- **WORK TO COMPLETE**
In the passage on diabetes and heart disease, reproduce word for word the part that opens with the words containing "Paradoxically, newer diabetes" and closes with "the glargine group.".

[[ QUOTED PASSAGE, beginning ]]

Paradoxically, newer diabetes drugs that have demonstrated CV benefit when compared with placebo, lack head-to-head comparison with other active drugs; and other drugs, like insulin, that has not demonstrated CV benefit when compared with placebo, now has a head-to-head trial. In the devote trial [24], conducted among patients with type 2 diabetes at high risk for cardiovascular events, degludec was non-inferior to glargine with respect to the incidence of major cardiovascular events, despite higher rates of severe hypoglycemia in the glargine group.

Third dogma: the diabetic patient behaves as a non-diabetic patient with heart attack

About 20 years ago, it was shown that diabetic patients without previous myocardial infarction had as high a risk of myocardial infarction as nondiabetic patients with previous myocardial infarction (MI) [25]. Although subsequent studies suggested that the impact of diabetes on the risk of future coronary artery disease could be overestimated, with hindsight the equation “diabetes equals myocardial infarction” have contributed to the development of preventive therapy for risk factors in diabetes. In the primary prevention setting [26], a real-world population of 93,866 Danish patients (12,544 with diabetes), followed for a median of 4.1 years, shows that, in the absence of angiographically significant coronary disease, the diabetic patients with high rates of statin and aspirin treatment had the same risk of cardiovascular events (death, cardiac death, and MI) as patients without diabetes. Thus, a high level of preventive therapy in patients with diabetes without CAD may remove the diabetes-associated increased risk of MI and cardiac death for at least a 7-year period. In the secondary prevention setting [27], a trial population of 13,616 patients with type 2 diabetes and known CV disease enrolled in trial evaluating cardiovascular outcomes with sitagliptin (TECOS) shows that statin and aspirin users, as compared to non-users, had improved CV outcome (25 and 21% MACE reduction, respectively); moreover, those diabetic patients achieving all five preventive measures (use of aspirin, statin, and angiotensin-converting enzyme inhibitor or angiotensin receptor blocker, blood pressure <140/90 mmHg, non-smoking status) had 40% reduction of MACE vs. those achieving ≤2 measures.

[[ QUOTED PASSAGE, end ]]
[[ SOURCE DATA, beginning ]]

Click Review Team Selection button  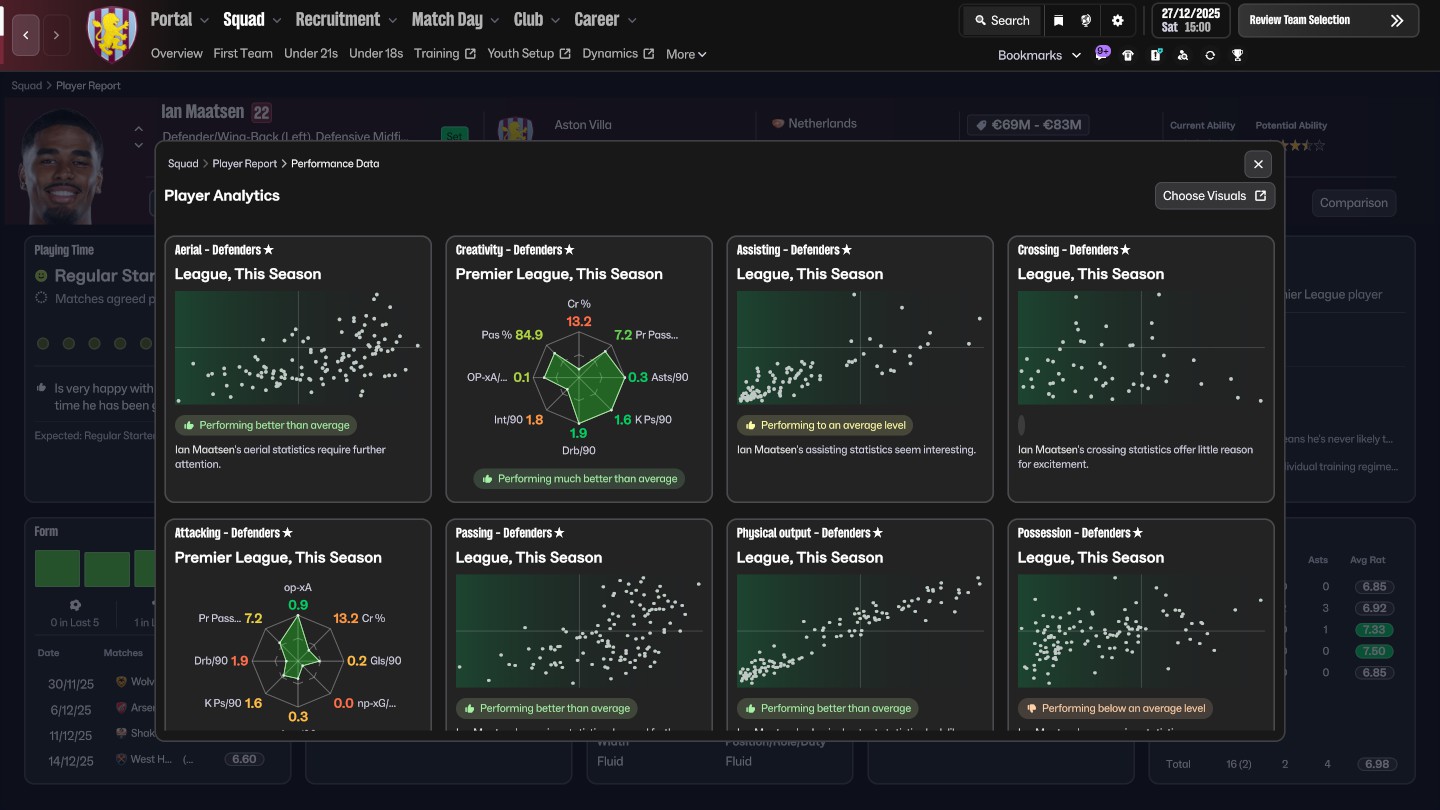1327,20
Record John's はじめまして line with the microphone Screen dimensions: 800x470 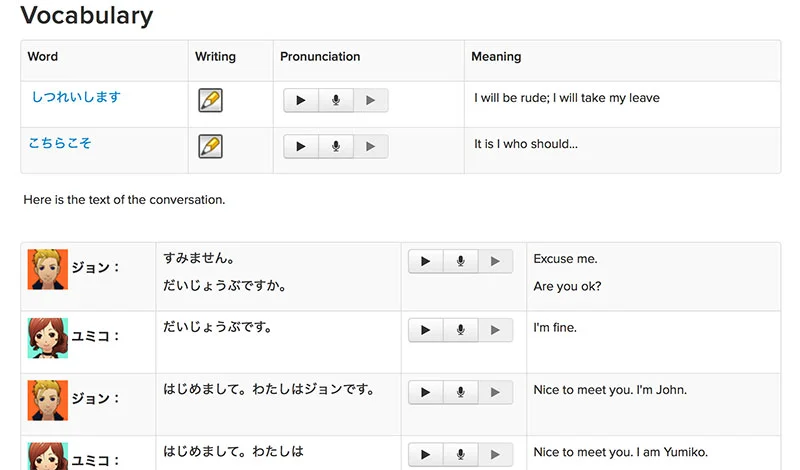click(x=460, y=392)
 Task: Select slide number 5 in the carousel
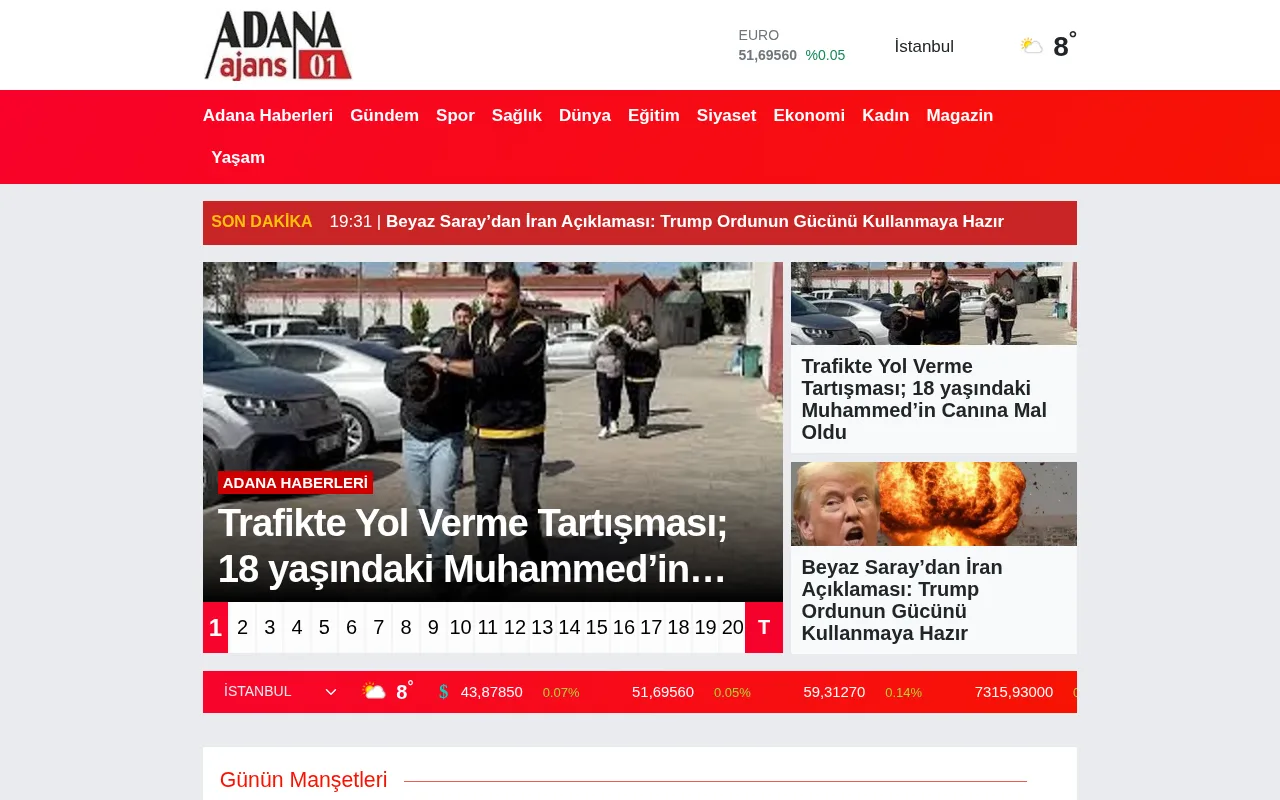tap(324, 628)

[[ SOURCE DATA, end ]]

- **RESULT FOR THIS EXERCISE**
Paradoxically, newer diabetes drugs that have demonstrated CV benefit when compared with placebo, lack head-to-head comparison with other active drugs; and other drugs, like insulin, that has not demonstrated CV benefit when compared with placebo, now has a head-to-head trial. In the devote trial [24], conducted among patients with type 2 diabetes at high risk for cardiovascular events, degludec was non-inferior to glargine with respect to the incidence of major cardiovascular events, despite higher rates of severe hypoglycemia in the glargine group.